As mentioned in her Kickstarter, Ellis was inspired to write this story after listening to the CNN news report about 200 Nigerian girls kidnapped by Haram Islamists. Having a daughter herself, the tragedy and trauma the girls must have been going through stuck with Ellis and is captured starkly on the black and white pages of Sarai. Taking on mature and traumatic subjects within the medium of comics make it possible for even a younger audience to learn, understand, and empathize with those who have been affected by such experiences. Like Maus or March before it, Sarai’s black and white imagery both softens the blow of the subject matter while simultaneously amplifying it. Artist JC Grande doesn’t hold back on depicting the physical violence on the page. However, he does not dwell on each moment longer than necessary to make an impact, and the art carefully stops short when it comes to sexual violence, though the implications are clear. Grande’s work captures the emotional weight Sarai bears as the only one willing to stand up against their captors, and as the one who thereby takes the brunt of their attacks while in captivity.

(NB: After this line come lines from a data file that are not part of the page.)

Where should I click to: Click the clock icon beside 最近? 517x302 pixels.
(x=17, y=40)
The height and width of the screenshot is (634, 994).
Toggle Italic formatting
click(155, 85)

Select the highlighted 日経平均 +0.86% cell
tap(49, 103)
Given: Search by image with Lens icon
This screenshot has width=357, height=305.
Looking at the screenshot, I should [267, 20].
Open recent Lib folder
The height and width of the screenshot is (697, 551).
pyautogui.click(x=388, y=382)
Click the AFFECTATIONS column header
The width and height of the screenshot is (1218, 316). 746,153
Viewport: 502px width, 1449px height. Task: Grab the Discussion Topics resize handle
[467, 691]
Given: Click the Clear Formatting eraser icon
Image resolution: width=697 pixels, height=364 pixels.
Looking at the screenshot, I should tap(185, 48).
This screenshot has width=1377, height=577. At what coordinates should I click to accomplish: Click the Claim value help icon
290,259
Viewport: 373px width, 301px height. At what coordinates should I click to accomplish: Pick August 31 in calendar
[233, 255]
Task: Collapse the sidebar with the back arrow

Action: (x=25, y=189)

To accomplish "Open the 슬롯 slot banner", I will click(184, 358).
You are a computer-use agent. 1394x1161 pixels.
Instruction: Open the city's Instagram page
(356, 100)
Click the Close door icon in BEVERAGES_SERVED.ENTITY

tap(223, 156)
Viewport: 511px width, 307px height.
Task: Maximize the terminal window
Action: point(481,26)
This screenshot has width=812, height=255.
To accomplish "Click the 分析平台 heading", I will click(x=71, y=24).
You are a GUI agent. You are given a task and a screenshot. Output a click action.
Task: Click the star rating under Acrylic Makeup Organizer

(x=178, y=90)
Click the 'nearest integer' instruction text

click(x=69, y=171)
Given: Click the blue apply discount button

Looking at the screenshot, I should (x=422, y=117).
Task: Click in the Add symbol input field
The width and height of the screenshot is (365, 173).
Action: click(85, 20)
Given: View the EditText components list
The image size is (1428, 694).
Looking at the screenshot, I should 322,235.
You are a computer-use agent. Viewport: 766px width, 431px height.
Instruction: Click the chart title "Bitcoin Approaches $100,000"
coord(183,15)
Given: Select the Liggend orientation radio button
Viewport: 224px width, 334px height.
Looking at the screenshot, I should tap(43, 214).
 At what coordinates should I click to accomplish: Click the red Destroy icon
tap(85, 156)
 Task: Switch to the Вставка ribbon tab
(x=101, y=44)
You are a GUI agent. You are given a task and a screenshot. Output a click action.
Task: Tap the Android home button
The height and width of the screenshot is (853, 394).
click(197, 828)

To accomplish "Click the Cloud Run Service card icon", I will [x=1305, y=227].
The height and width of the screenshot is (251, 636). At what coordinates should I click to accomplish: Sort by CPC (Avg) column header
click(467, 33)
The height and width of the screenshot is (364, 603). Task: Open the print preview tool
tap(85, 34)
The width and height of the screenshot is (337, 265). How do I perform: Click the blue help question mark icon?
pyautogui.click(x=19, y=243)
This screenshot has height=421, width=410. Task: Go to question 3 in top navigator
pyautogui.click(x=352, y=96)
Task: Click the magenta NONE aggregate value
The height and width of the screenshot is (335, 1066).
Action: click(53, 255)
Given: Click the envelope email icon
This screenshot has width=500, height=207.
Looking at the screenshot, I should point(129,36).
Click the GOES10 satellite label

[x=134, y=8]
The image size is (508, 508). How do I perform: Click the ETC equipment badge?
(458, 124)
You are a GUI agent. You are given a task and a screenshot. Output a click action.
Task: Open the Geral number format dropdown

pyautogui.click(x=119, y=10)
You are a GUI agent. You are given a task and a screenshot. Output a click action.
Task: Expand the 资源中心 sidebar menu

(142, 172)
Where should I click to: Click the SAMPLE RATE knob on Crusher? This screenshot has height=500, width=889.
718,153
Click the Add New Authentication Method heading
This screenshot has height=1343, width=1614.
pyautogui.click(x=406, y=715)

Sarai prays to God during this ordeal, but it’s a pagan god, Sakarabu, answers her call, granting her great powers by the moonlight that will allow her to take her revenge on those who have harmed her and her friends. And take her revenge she does. This is a superhero origin story in its most basic form, walking the path of many superhero stories that have come before it. But that isn’t a detractor. That Sarai so easily comes into her power and uses it with equal brutality against the extremists is both frightening and heartbreaking, for the simple fact that Sarai is a child. This is a fictional story, but the reality of children being stolen away to face such cruelty and being turned into weapons shapes the intensity that flows through each panel.
Human trafficking is not an easy topic to discuss in any form, but Sarai reminds us that we must discuss it anyway. Every child deserves to read about heroes like them, but it is beyond tragic that a hero like Sarai has been born because such atrocities exist.